2 weeks ago, I bought a shiny ASUS EEE PC 1000H, it looked big enough to do fun things, and the 160Go hard-drive of the Windows version was way better than what other versions could offer us. First thing I did was reinstall the whole thing under ArchLinux, my favorite linux distro.

I took the latest archboot, and within 30 minutes I was booting on my shell, archboot using the 2.6.28 kernel, most of the hardware was working, I plugged to the internet and started installing xorg, gnome and gdm. Most people are saying that GNOME on the EEE is useless because of the screen size, but with a little tweaking, you can get really nice results. Here is what I got after working for several hours:

Once gnome installed, I had somes issues with Fn-Keys preventing me to set the sound or luminosity without overlays bugs and such, to prevent this, install the “acpi-eee” package from aur, add eee to the DAEMONS variable in rc.conf and you’ll be ready to go.

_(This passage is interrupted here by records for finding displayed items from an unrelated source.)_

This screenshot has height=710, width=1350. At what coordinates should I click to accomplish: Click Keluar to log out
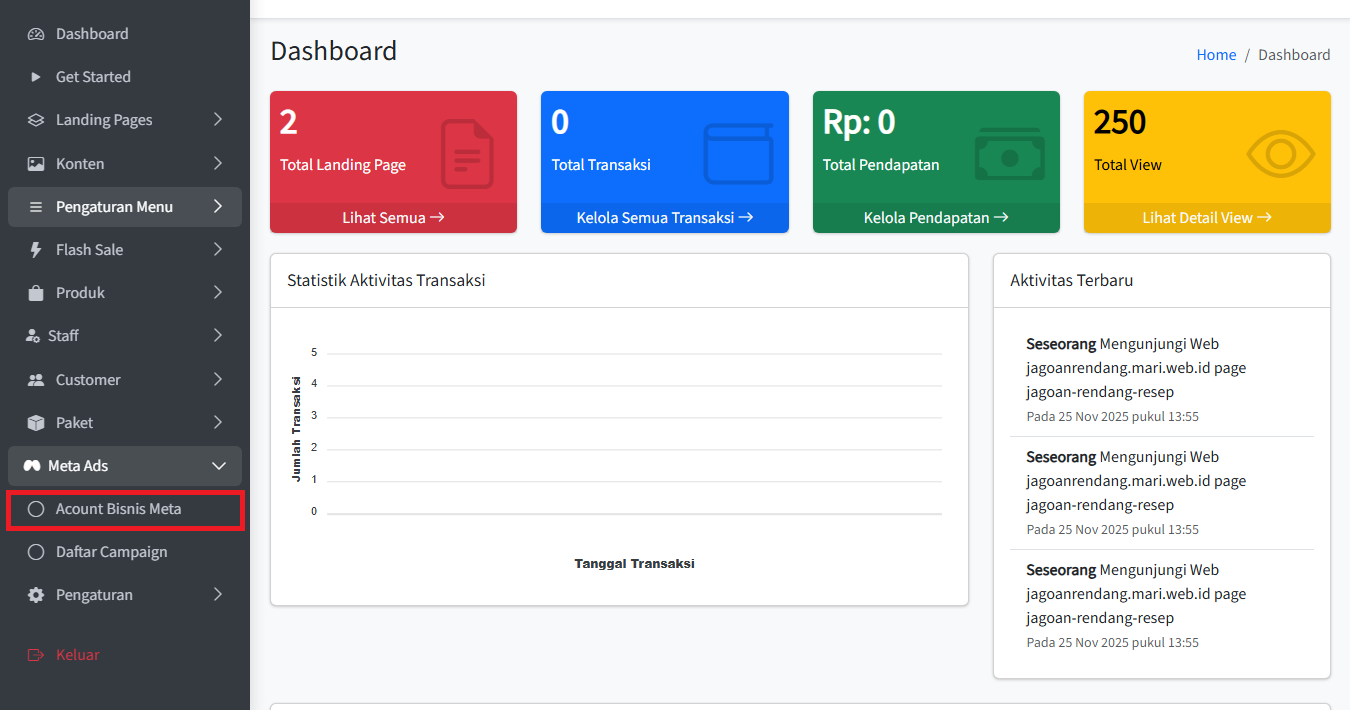77,655
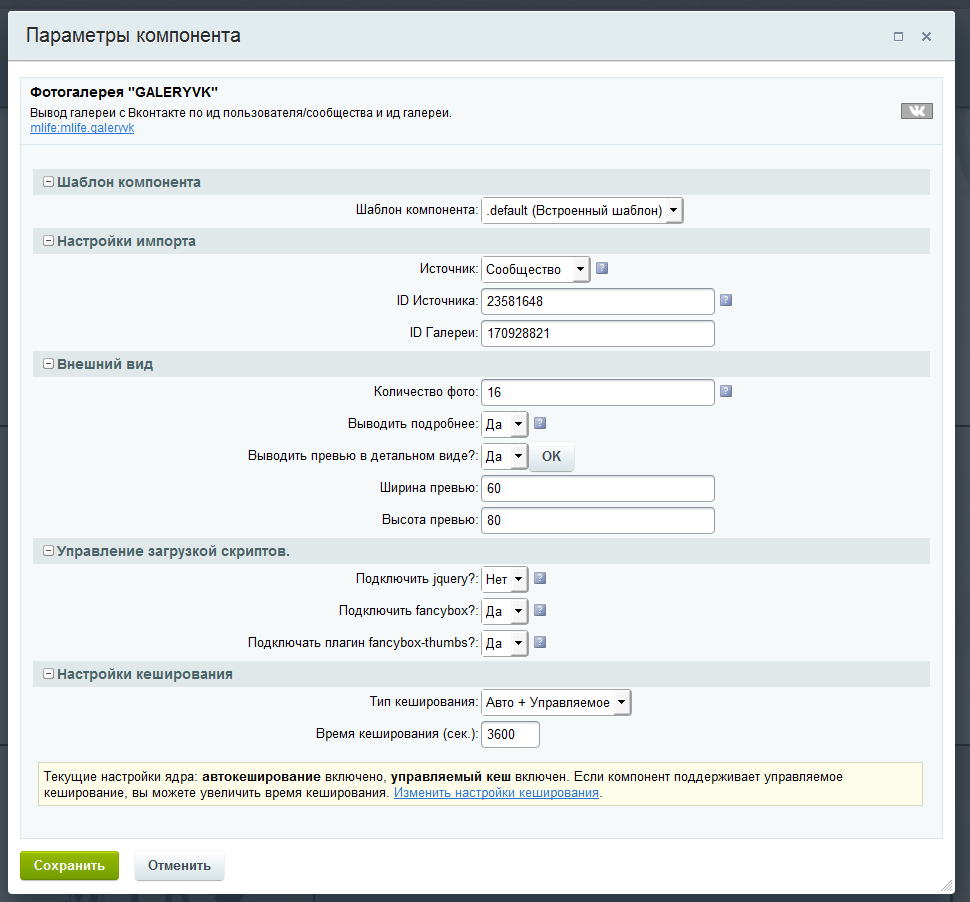The width and height of the screenshot is (970, 902).
Task: Click help icon beside Количество фото field
Action: point(726,391)
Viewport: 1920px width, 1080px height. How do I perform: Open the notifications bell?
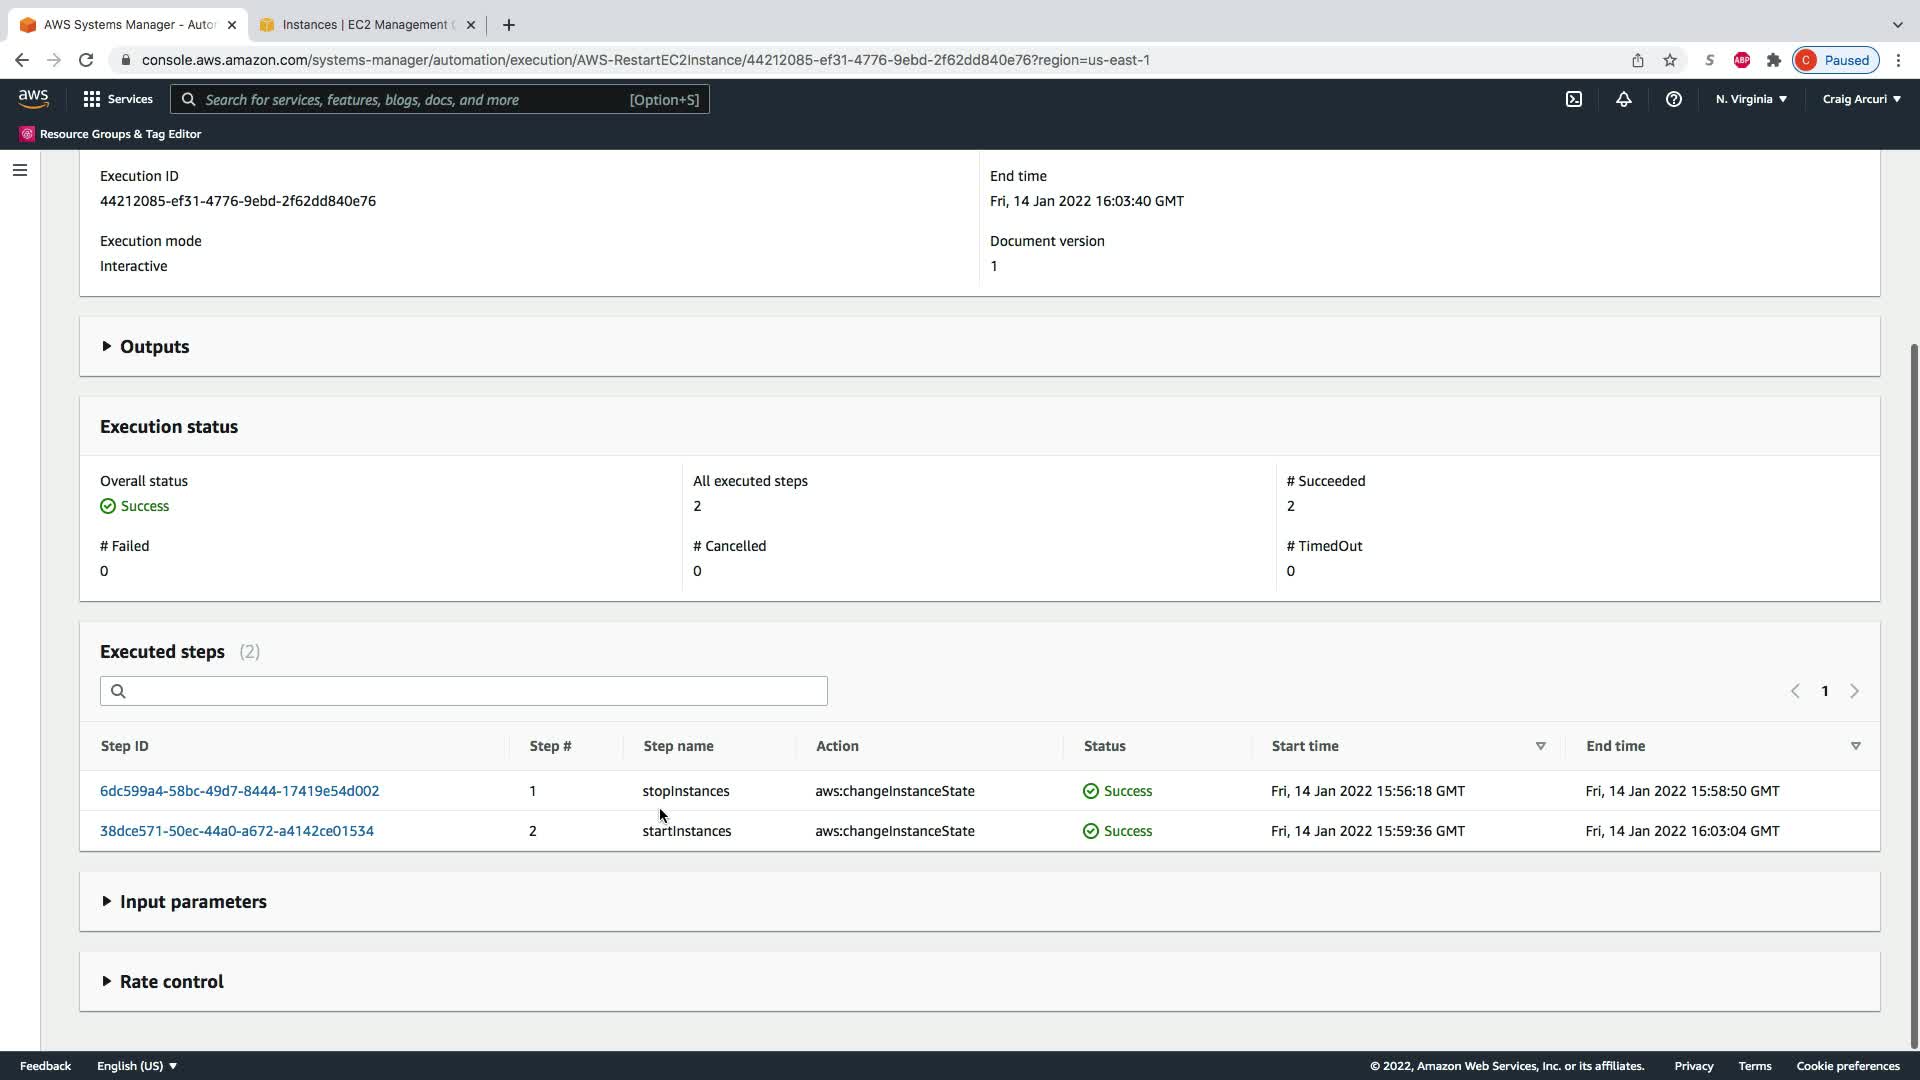coord(1624,99)
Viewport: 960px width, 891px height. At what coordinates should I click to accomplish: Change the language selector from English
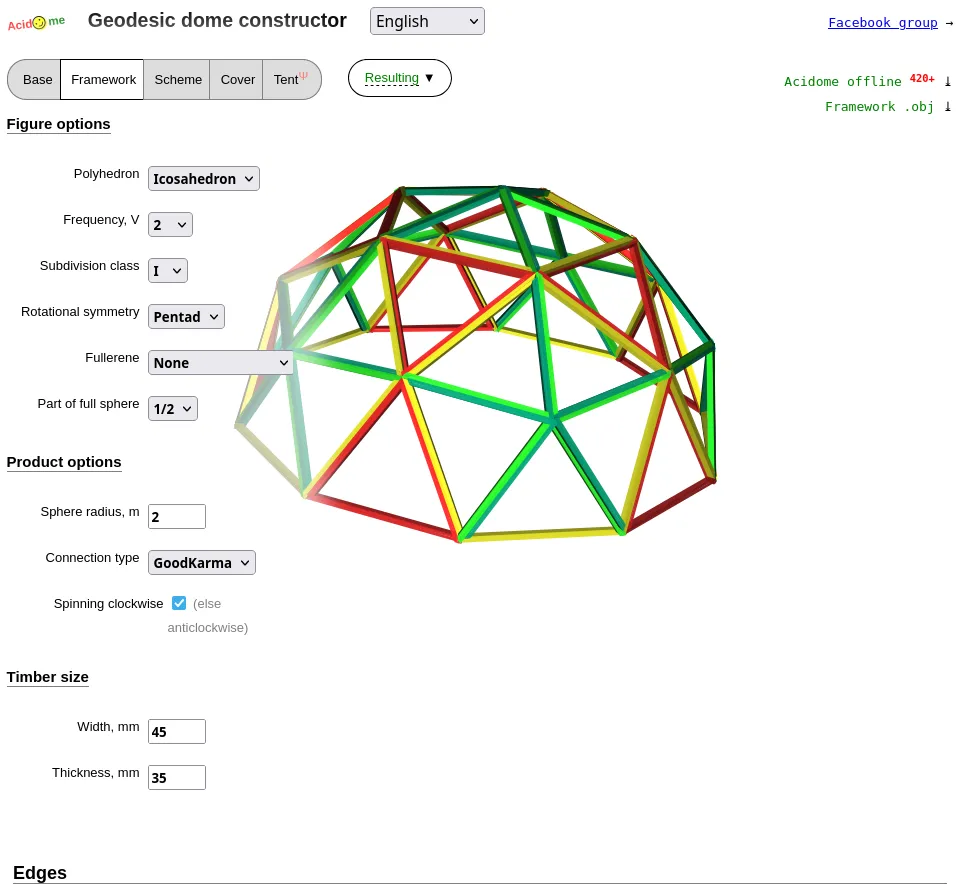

So, now GNOME isn’t really pretty when just installed, so we’re gonna take care of that. First install the xf86-video-intel package from extra, then install compiz-fusion. You’ll need to add the following lines to the “Device” section of your xorg.conf file:

Section "Device"
    # ... normal config here
    Option "MigrationHeuristic" "greedy"
    Option "AccelMethod" "exa"
    Option "ExaNoComposite" "false"
EndSection

Then add fusion-icon inside the Gnome Session Manager. You can now look on gnome-look.org for themes, I use the GNOME colors backgrounds and icons.

You should also look toward the “splashy” package, it adds a nice splash when booting arch and the themes are easily editable.

Update: Info about the wifi
Using the wifi is not something very hard, first plug your EEE using an ethernet cable, then with yaourt, fetch the aur package named rt2860 and install NetworkManager with the corresponding applet for your WM, and you should be ok.